### GIVEN TEXT
2. **Authentication page**: A user must be able to interact with
their IdP at the time that they are signing into a website to prove
their identity to the IdP and establish a session.
3. **Provisioning page**: A webpage must be provided which is
capable of provisioning a user that is authenticated to the IdP with
a certificate.
The remainder of this document discusses these requirements.
## 3. Declaration of Support
In order to make it possible for the browser to determine if there is
primary support available for a given domain, there must be a well
known location where an expression of support is published. [RFC
5785][] proposes a convention for well-known resources, such as that
required by BrowserID, which is a `.well-known` directory under the
document root. Applying this convention, primaries must serve a JSON
document under `.well-known/browserid`.
[RFC 5785]: http://tools.ietf.org/html/rfc5785
This document should:
1. be served from `/.well-known/browserid`
2. be served with a `Content-Type` of `application/json`
3. be provided over SSL.
4. have cache headers inline with the desires of the primary
The top level keys present have the following contents and meaning:
* **public-key** is a public key that can be used to
verify that certificates issued by the primary are authentic.
* **authentication** is a path that serves web content that can be
rendered by the browser to allow the user to
authenticate to the IdP.
* **provisioning** is a path to content that is capable of
attaining a certificate given an established session with the
IdP.

### WRITTEN INSTRUCTION 1
Answer these questions using the text on BrowserID primary support:
(a) Under which path must primaries serve their JSON document?
(b) What `Content-Type` should that document be served with?
(c) What can the public-key be used to verify?
The text and the records come from separate, unrelated sources.

### MATERIAL PROVIDED
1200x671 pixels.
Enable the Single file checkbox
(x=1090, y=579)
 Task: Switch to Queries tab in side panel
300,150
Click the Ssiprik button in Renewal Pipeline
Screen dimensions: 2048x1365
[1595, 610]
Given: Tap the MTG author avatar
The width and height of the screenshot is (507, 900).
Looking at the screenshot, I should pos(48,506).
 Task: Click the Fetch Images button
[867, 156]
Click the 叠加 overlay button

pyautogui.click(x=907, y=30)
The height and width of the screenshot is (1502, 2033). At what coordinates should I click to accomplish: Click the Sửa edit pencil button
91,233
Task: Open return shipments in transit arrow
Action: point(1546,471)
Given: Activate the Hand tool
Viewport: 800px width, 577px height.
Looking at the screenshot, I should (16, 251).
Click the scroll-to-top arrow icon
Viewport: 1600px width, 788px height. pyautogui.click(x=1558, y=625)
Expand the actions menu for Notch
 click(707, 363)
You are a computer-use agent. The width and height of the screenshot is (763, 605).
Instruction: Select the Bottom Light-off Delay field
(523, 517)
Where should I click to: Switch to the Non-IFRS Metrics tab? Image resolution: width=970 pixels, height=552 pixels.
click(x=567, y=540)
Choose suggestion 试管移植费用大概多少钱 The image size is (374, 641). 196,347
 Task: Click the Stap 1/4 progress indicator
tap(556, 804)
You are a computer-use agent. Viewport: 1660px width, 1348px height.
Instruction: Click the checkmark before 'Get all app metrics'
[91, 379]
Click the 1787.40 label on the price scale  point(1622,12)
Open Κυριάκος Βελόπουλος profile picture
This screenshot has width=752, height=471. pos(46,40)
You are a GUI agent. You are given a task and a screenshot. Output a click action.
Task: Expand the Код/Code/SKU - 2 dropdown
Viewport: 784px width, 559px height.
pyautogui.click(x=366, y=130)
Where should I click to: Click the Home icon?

### WRITTEN INSTRUCTION 2
Rewrite all of the records, swapping "computer-use agent" for "desktop automation agent" and leaving everything else unchanged.

### EXERCISE SOLUTION 1
(a) `/.well-known/browserid`
(b) `application/json`
(c) That certificates issued by the primary are authentic.

### EXERCISE SOLUTION 2
1200x671 pixels.
Enable the Single file checkbox
(x=1090, y=579)
 Task: Switch to Queries tab in side panel
300,150
Click the Ssiprik button in Renewal Pipeline
Screen dimensions: 2048x1365
[1595, 610]
Given: Tap the MTG author avatar
The width and height of the screenshot is (507, 900).
Looking at the screenshot, I should pos(48,506).
 Task: Click the Fetch Images button
[867, 156]
Click the 叠加 overlay button

pyautogui.click(x=907, y=30)
The height and width of the screenshot is (1502, 2033). At what coordinates should I click to accomplish: Click the Sửa edit pencil button
91,233
Task: Open return shipments in transit arrow
Action: point(1546,471)
Given: Activate the Hand tool
Viewport: 800px width, 577px height.
Looking at the screenshot, I should (16, 251).
Click the scroll-to-top arrow icon
Viewport: 1600px width, 788px height. pyautogui.click(x=1558, y=625)
Expand the actions menu for Notch
 click(707, 363)
You are a desktop automation agent. The width and height of the screenshot is (763, 605).
Instruction: Select the Bottom Light-off Delay field
(523, 517)
Where should I click to: Switch to the Non-IFRS Metrics tab? Image resolution: width=970 pixels, height=552 pixels.
click(x=567, y=540)
Choose suggestion 试管移植费用大概多少钱 The image size is (374, 641). 196,347
 Task: Click the Stap 1/4 progress indicator
tap(556, 804)
You are a desktop automation agent. Viewport: 1660px width, 1348px height.
Instruction: Click the checkmark before 'Get all app metrics'
[91, 379]
Click the 1787.40 label on the price scale  point(1622,12)
Open Κυριάκος Βελόπουλος profile picture
This screenshot has width=752, height=471. pos(46,40)
You are a GUI agent. You are given a task and a screenshot. Output a click action.
Task: Expand the Код/Code/SKU - 2 dropdown
Viewport: 784px width, 559px height.
pyautogui.click(x=366, y=130)
Where should I click to: Click the Home icon?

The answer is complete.